En ces temps là, Félicité Jolie régnait sans partage. Jusqu’à ce que surgisse un matou campagnard qui voulut à toute force s’emparer de son royaume. De toutes évidences jamais domestiqué, ce farouche mastard commença par se tapir dans le jardin du matin au soir, puis passa aux escarmouches et enfin à la guerre. Félicité fut sauvagement attaquée. Elle eut beau se défendre avec vaillance, elle fut férocement mordue, blessée à maintes reprises. Non content de fracasser Félicité, ce voyou volait la nourriture et dévorait goulûment tout ce que l’on présentait à son insatiable appétit. ;-(

Puis l’escogriffe s’introduisit dans la maison, compissa abondamment les lieux et, peu à peu, une fois sa suprématie établie, s’amadoua, consentit à quelques petites caresses sur la tête mais jamais ne ronronna. Et il réclama très vite les mets les plus exquis, raffolant du poisson vapeur. Il confessa alors s’appeler Charlie. On décida de l’adopter. Il y gagna un tatouage dans l’oreille, avec une inscription dans le grand livre officiel des chats, obtint un passeport.

Le bestiau restait néanmoins un intermittent, surgissant quand bon lui semblait et repartant on ne sait où, continuant à mener la libre vie du chat sans entraves.
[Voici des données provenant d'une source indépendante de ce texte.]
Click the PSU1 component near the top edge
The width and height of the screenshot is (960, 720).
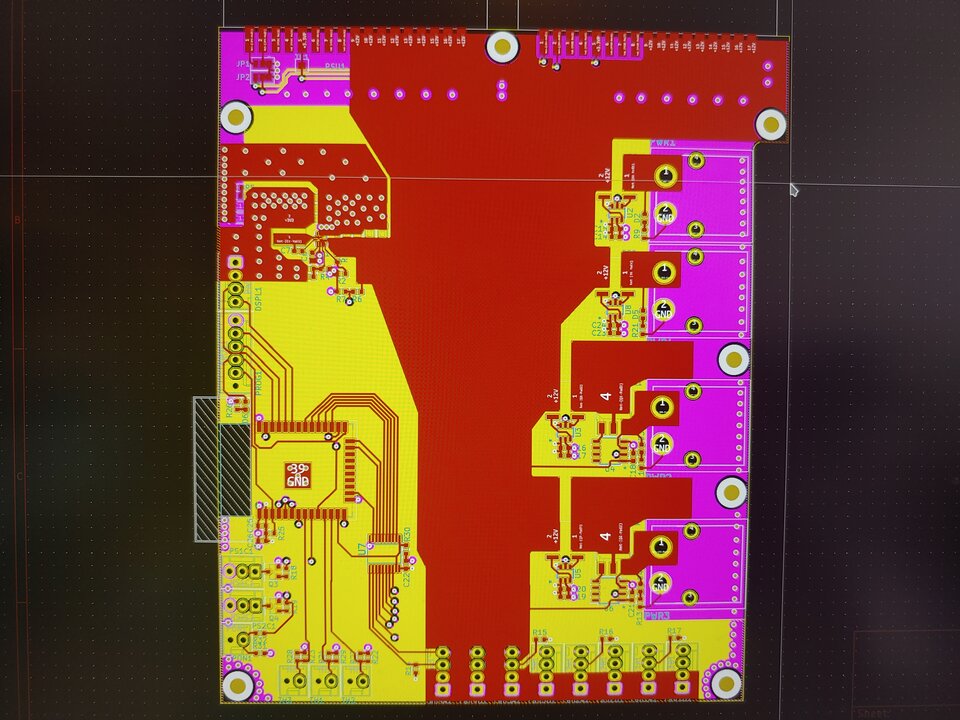pyautogui.click(x=333, y=66)
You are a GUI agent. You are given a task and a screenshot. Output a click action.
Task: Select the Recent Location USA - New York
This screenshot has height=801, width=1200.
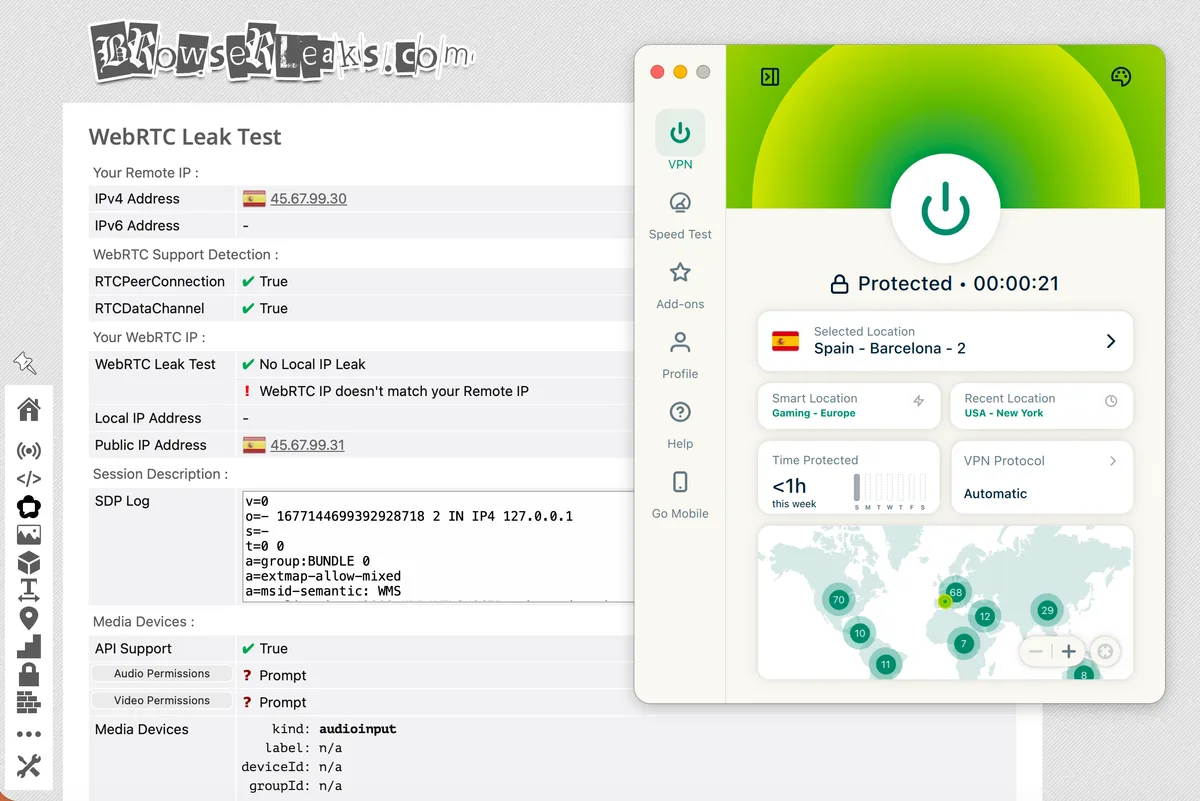(1042, 405)
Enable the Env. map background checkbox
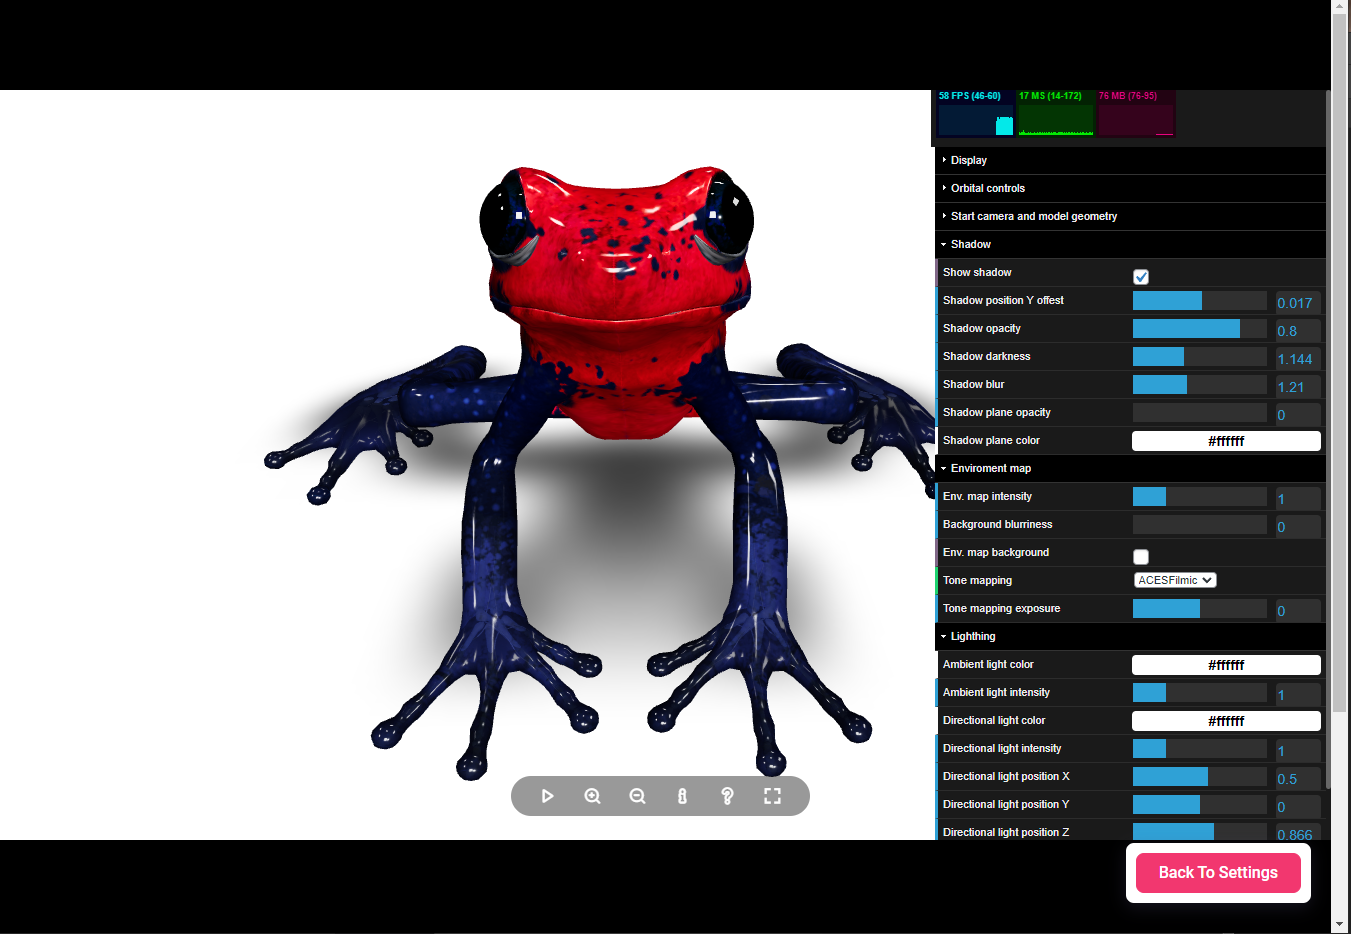 click(x=1141, y=557)

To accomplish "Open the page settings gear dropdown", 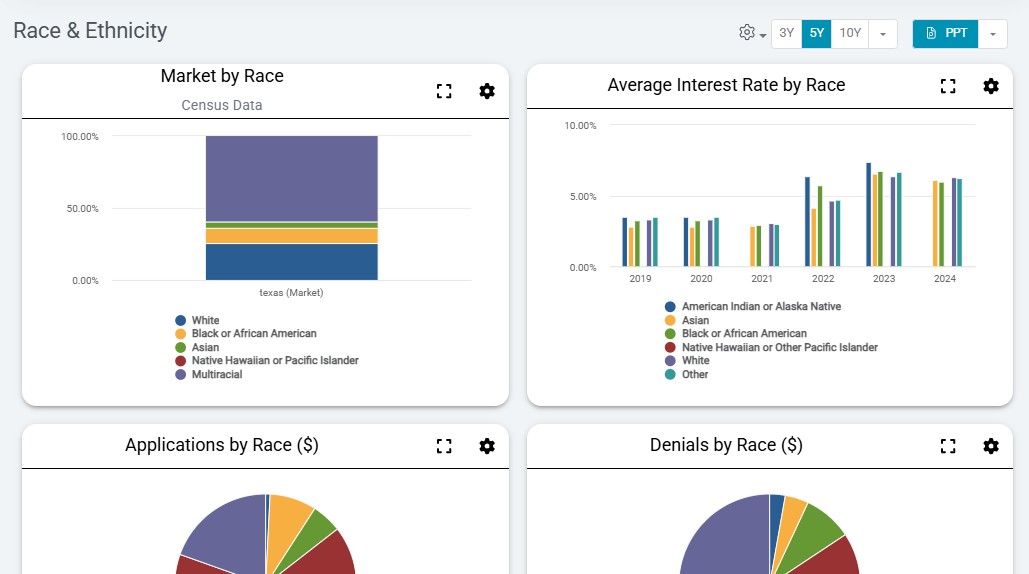I will pos(751,33).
Quand, un beau jour, il se présenta… avec un collier autour du cou. A la maison des bois, tout le monde tomba de l’armoire. Un collier ? Un symbole d’allégeance et de domesticité sur cet indompté greffier ? 8-O

A l’issue de divers échanges de missives attachées au fameux collier et de conciliabules téléphoniques entre zumains, voici ce qu’il fut alors établi :

  • ce sacré Charlie s’appelait en réalité Robert, en hommage à un célèbre acteur américain aux beaux yeux bleus
  • ce malheureux SDF avait sa maison, la maison des Eglantines, à quelques encablures de la maison des bois, dotée de tout le confort requis par un félin, avec un jardin, une cheminée, des coussins
  • cette brute sanguinaire avait été un tout petit bébé chaton, élevé au biberon par des zumains attentionnés
  • ce bel indifférent était avec ses zumains un chat gâteau, adorant les câlins et ronronnant à qui mieux mieux
  • cet adorateur du poisson vapeur le détestait chez lui où il ne dégustait que la pâtée la plus fine

Depuis que sa double vie et que sa double personnalité ont été percées à jour, Charlie-Robert se fait plus discret à la maison des bois. Mais il vient quand même de temps en temps quémander du colin et se faire admirer. Sans doute a-t-il conquis une troisième demeure, où il exige probablement pour ses agapes du poulet fermier sur une soucoupe en porcelaine.